When we don't hear 'I love you' from our significant other, that validation, confidence and reassurance can quickly drop off.
But where did the significance behind these words come from and why do we put so much emphasis on eight little letters?
Psychologist and dating expert Melanie Schilling told HuffPost Australia this significance can be related to the make up of the English language.
"In English we only have one word for love -- LOVE. Other languages have several ways to describe the feelings of devotion and adoration, in fact Sanskrit has 96," Schilling said.
"So this places a huge emphasis on the word for us."
The L word is a defining factor in an intimate relationship and verbalizing it signifies the depth and seriousness of the union.
Sanskrit isn't the only language with more than one way to verbally express your love. According to author Robert A. Johnson in his book 'The Fisher King and the Handless Maiden: Understanding the Wounded Feeling Function in Masculine and Feminine Psychology', Persian has 80 words for love, and Greek has three.

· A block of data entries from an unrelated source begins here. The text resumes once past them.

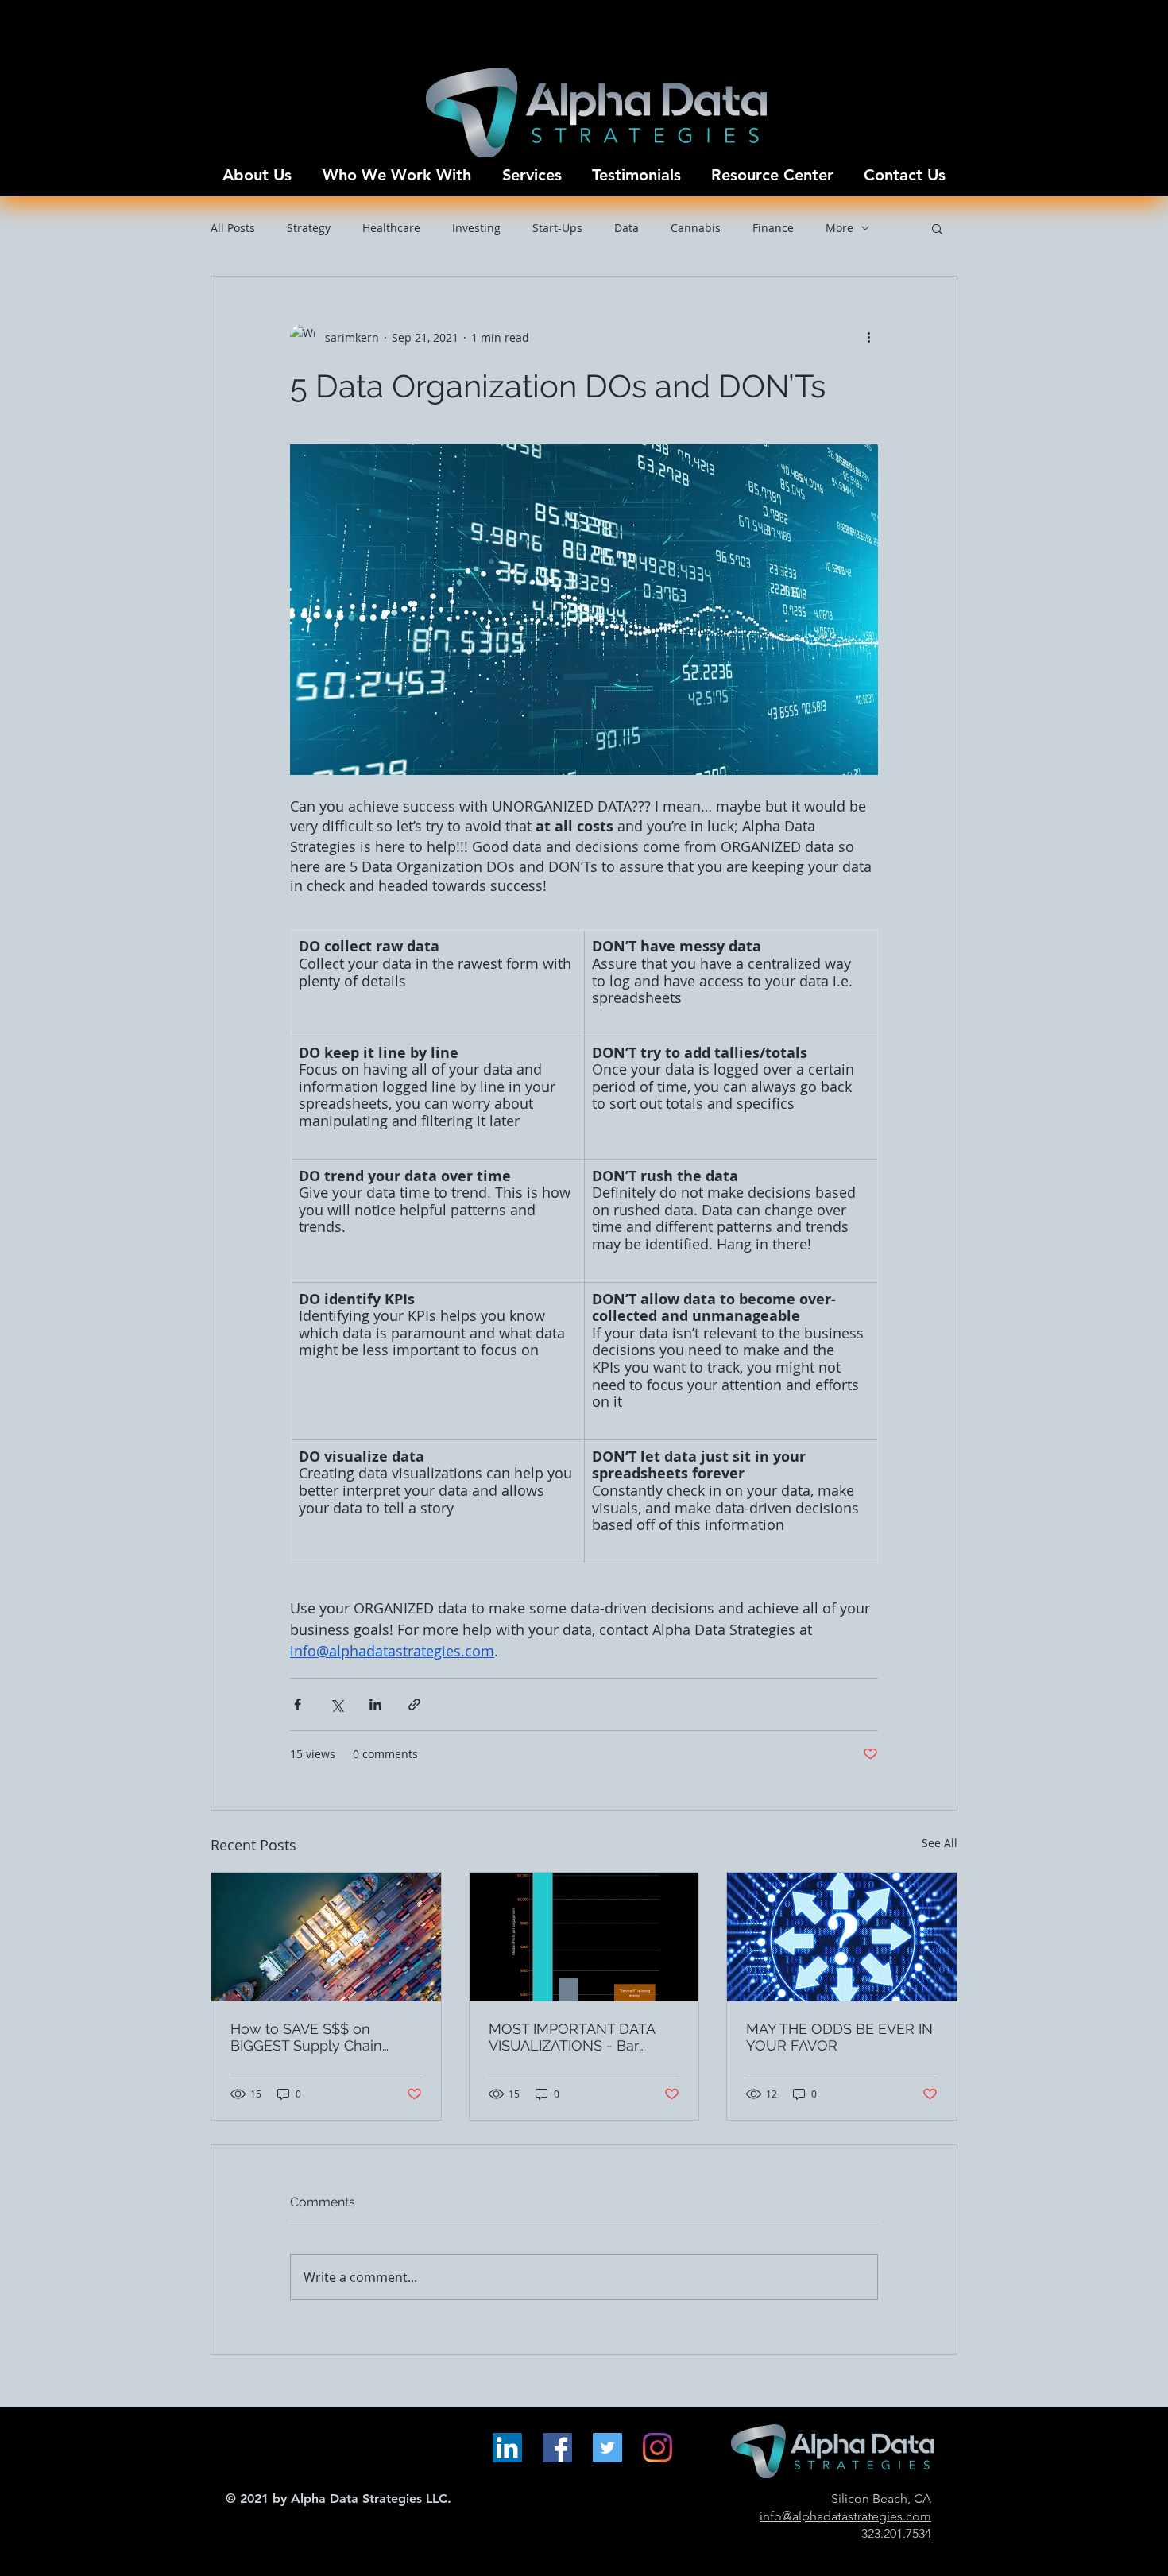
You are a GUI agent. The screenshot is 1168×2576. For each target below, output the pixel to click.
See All (939, 1842)
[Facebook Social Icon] (557, 2447)
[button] (937, 228)
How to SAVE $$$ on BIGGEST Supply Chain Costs (306, 2037)
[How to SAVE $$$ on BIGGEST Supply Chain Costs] (326, 1937)
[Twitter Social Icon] (607, 2447)
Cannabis (696, 227)
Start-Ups (557, 227)
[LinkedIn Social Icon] (507, 2447)
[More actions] (868, 337)
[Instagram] (657, 2447)
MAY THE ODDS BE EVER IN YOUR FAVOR (839, 2037)
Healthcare (391, 227)
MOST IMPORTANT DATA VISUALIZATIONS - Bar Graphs (572, 2037)
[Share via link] (414, 1704)
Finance (773, 227)
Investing (476, 227)
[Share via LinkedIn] (375, 1704)
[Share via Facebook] (297, 1704)
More (839, 227)
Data (626, 227)
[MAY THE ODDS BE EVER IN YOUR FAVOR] (842, 1937)
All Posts (233, 227)
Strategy (309, 227)
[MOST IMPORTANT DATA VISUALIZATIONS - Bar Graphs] (584, 1937)
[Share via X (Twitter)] (336, 1704)
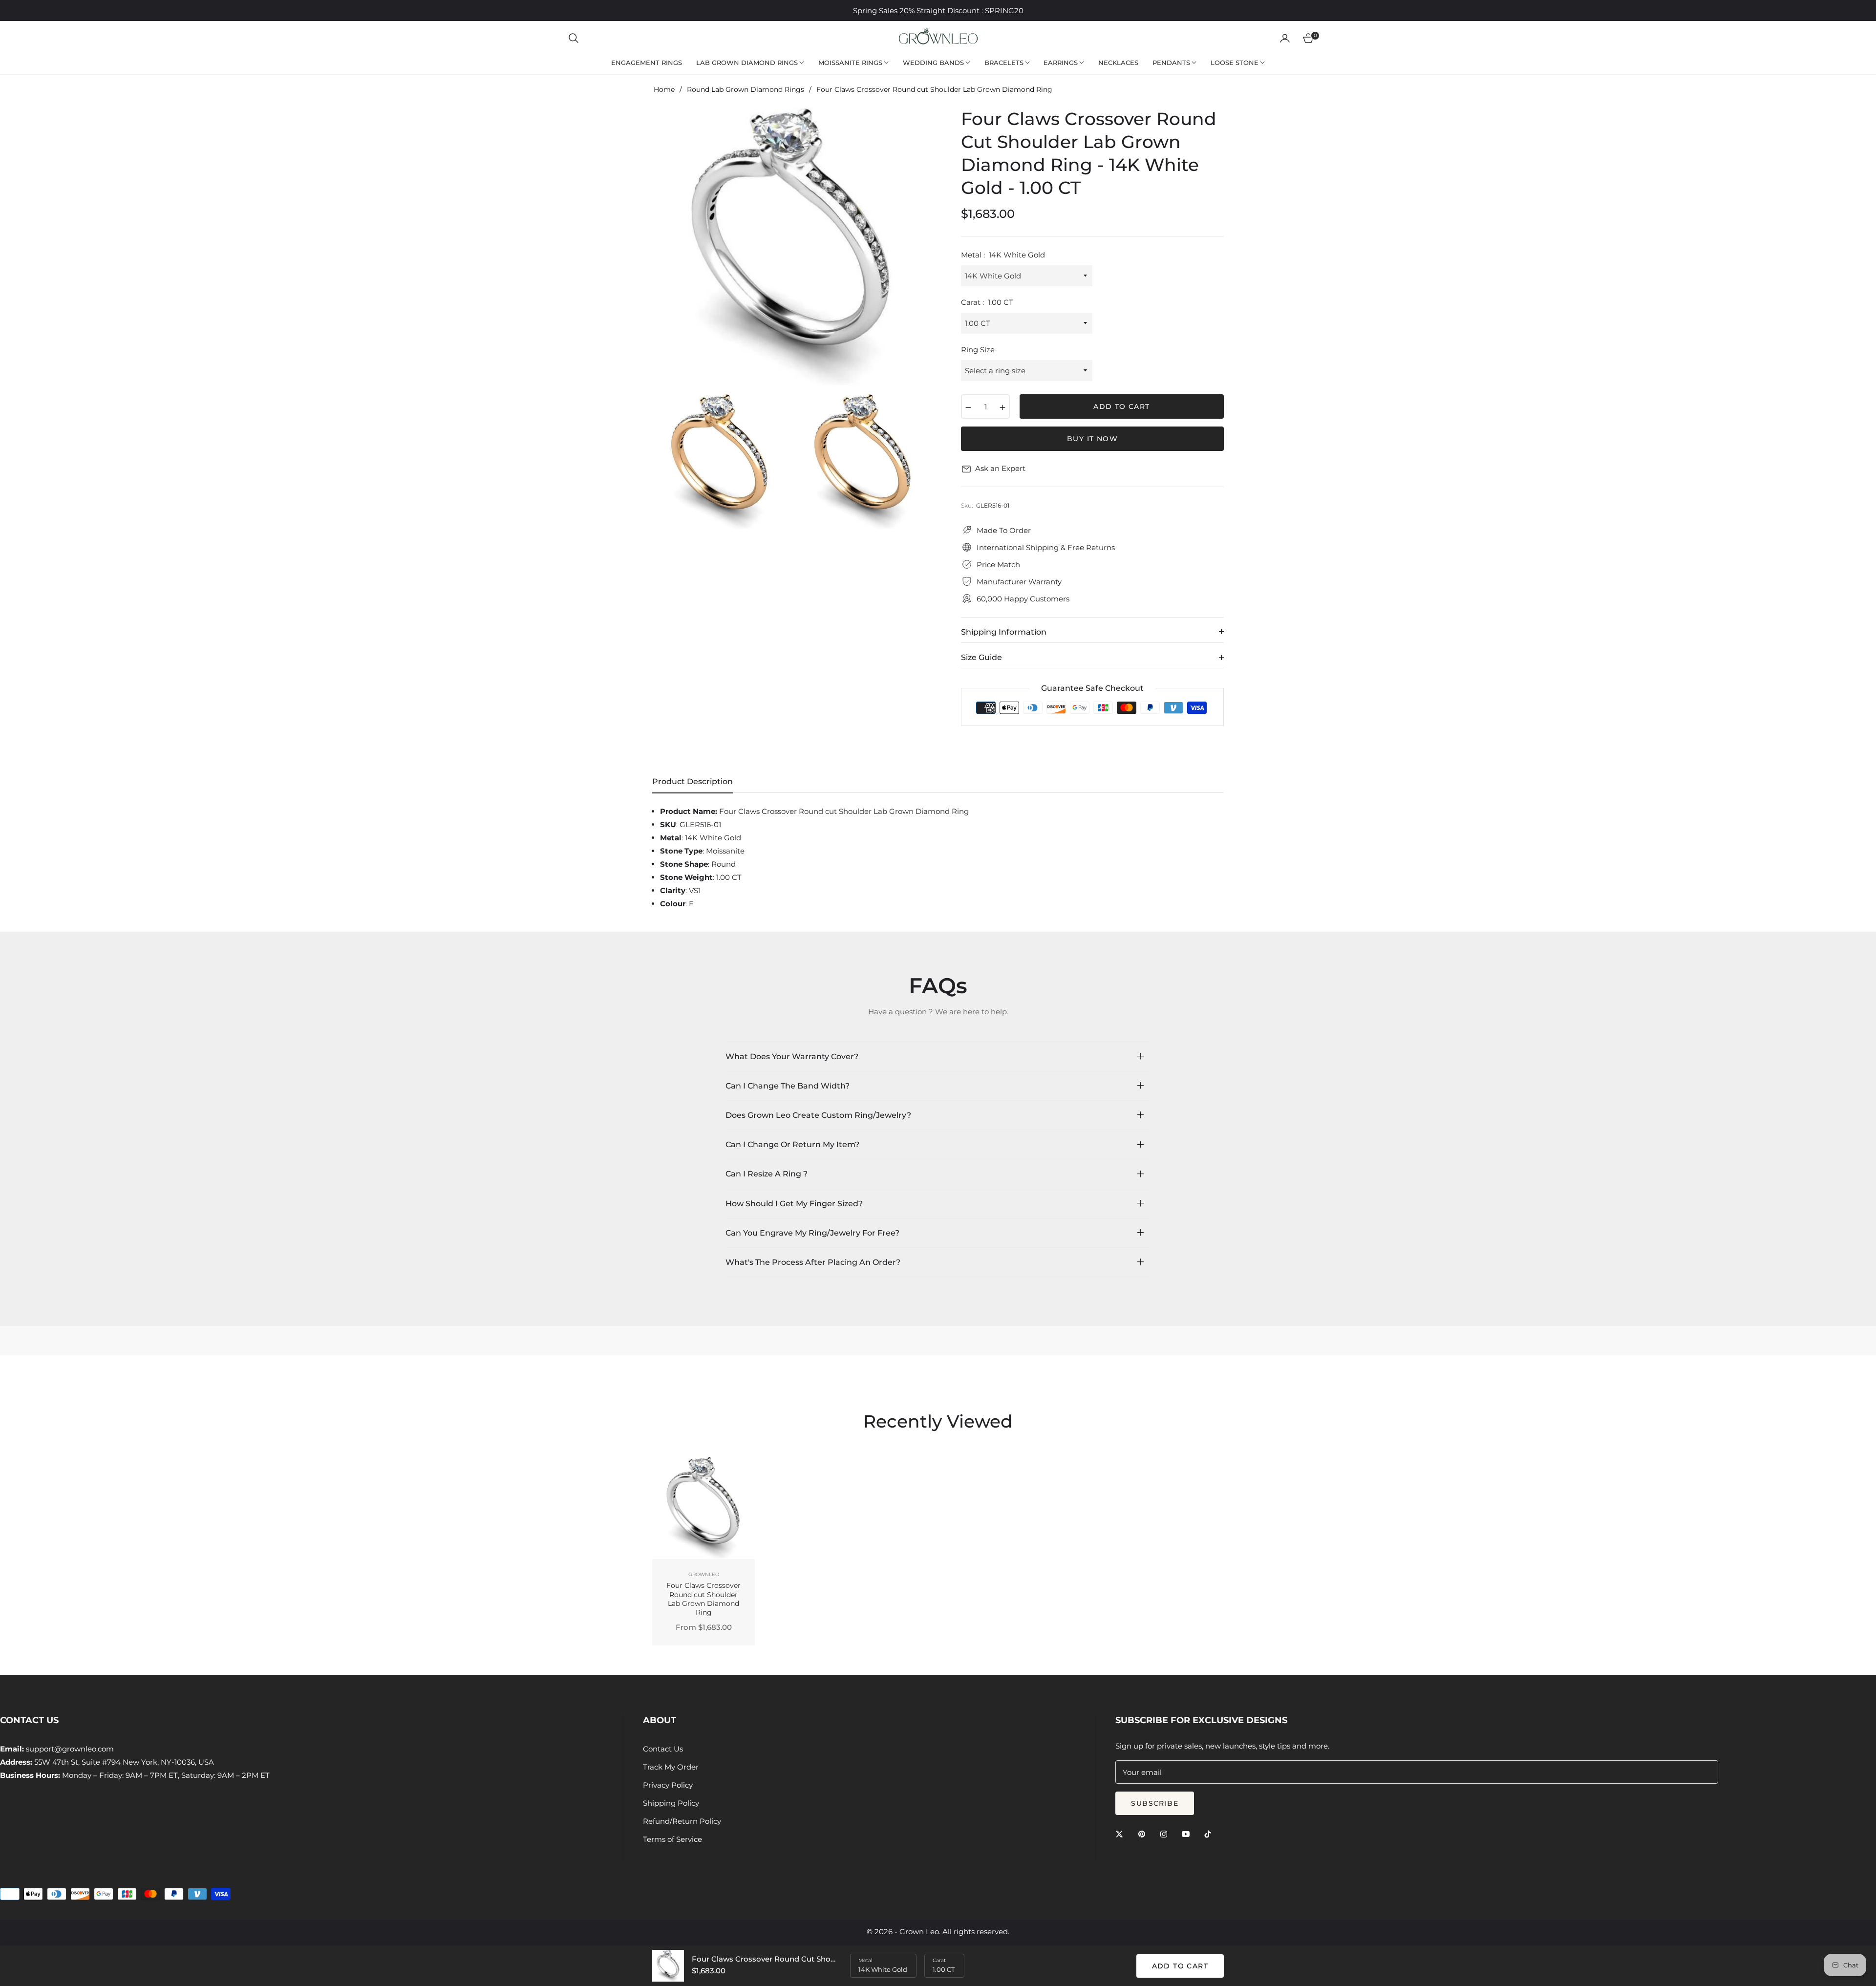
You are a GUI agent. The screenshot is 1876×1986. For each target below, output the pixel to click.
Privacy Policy (668, 1785)
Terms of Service (672, 1839)
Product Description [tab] (692, 781)
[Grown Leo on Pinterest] (1144, 1833)
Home (664, 89)
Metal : (1003, 254)
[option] (791, 246)
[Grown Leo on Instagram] (1166, 1833)
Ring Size (978, 349)
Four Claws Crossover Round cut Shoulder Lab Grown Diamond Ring (703, 1599)
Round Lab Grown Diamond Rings (745, 89)
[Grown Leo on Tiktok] (1210, 1833)
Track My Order (671, 1767)
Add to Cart (1180, 1966)
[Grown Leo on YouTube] (1188, 1833)
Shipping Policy (671, 1803)
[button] (573, 38)
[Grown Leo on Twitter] (1121, 1833)
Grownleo (703, 1574)
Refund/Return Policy (682, 1821)
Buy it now (1092, 438)
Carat (939, 1960)
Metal (865, 1960)
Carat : (987, 302)
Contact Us (663, 1748)
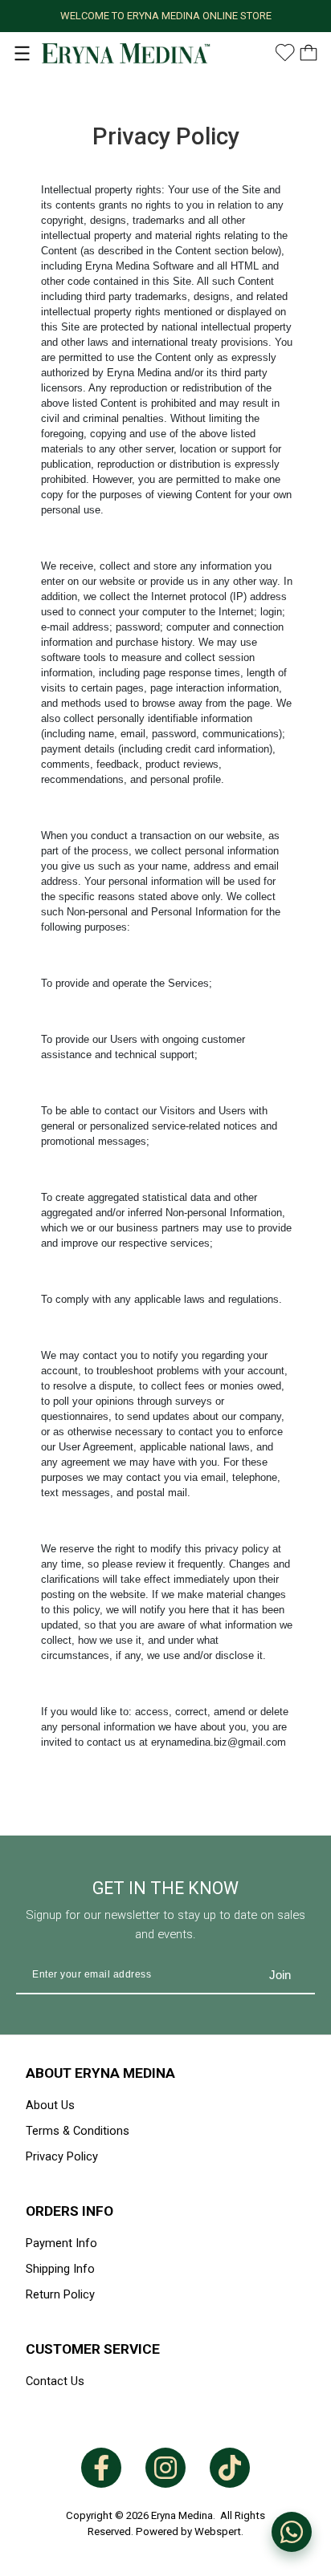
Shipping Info (60, 2269)
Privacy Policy (62, 2156)
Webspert (217, 2531)
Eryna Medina (182, 2515)
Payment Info (61, 2243)
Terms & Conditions (77, 2131)
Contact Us (55, 2381)
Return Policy (60, 2294)
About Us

"Ancient Greek and Egyptian literature is full of references to romantic love. There is no doubt that it is a state of being that we have aspired to for a very long time," Schilling said.
Aside from the history of the English language, Schilling explains the words 'I love you' are significant because they act as a potential forecast for the future of the relationship.
"The other reason we place so much emphasis on hearing the three little words is that it's a symbol for the next level of the relationship," Schilling said.
"In modern relationships, it has become a signpost for moving into a deeper stage of the relationship, a symbol of commitment and a perceived emotional safety-net.
"It's the green light to move forward, open up, bare all and get vulnerable together."
The reason we can find ourselves waiting to hear the words 'I love you' is because of the attachment we make between ourselves and our romantic partner.
According to Schilling, this makes hearing 'love' a whole lot more important as "the L word is a defining factor in an intimate relationship and verbalizing it signifies the depth and seriousness of the union."
Despite this, there may be times we hear 'I love you' but can't decipher the real meaning or real intention.
Schilling explains the significance in someone's declaration of love can be identified in their motivation.
Showing unconditional respect, support, encouragement or behaving like a 'team' can be more meaningful for some couples.
"Sometimes, people say the words in order to 'get' something such as sex, attention or an ego boost," Schilling said.
"This is a manipulative technique and is often short-lived -- "He only says I love you when he wants sex" or "She only tells me she loves me when she knows she's done something wrong"."
Interestingly, although the words 'I love you' indicate a committed, legitimate relationship, Schilling suggests gestures may actually be a more significant expression of love.
"Many people believe actions speak louder than words, so loving gestures can be much more powerful and meaningful," Schilling said.
"Showing unconditional respect, support, encouragement or behaving like a 'team' can be more meaningful for some couples."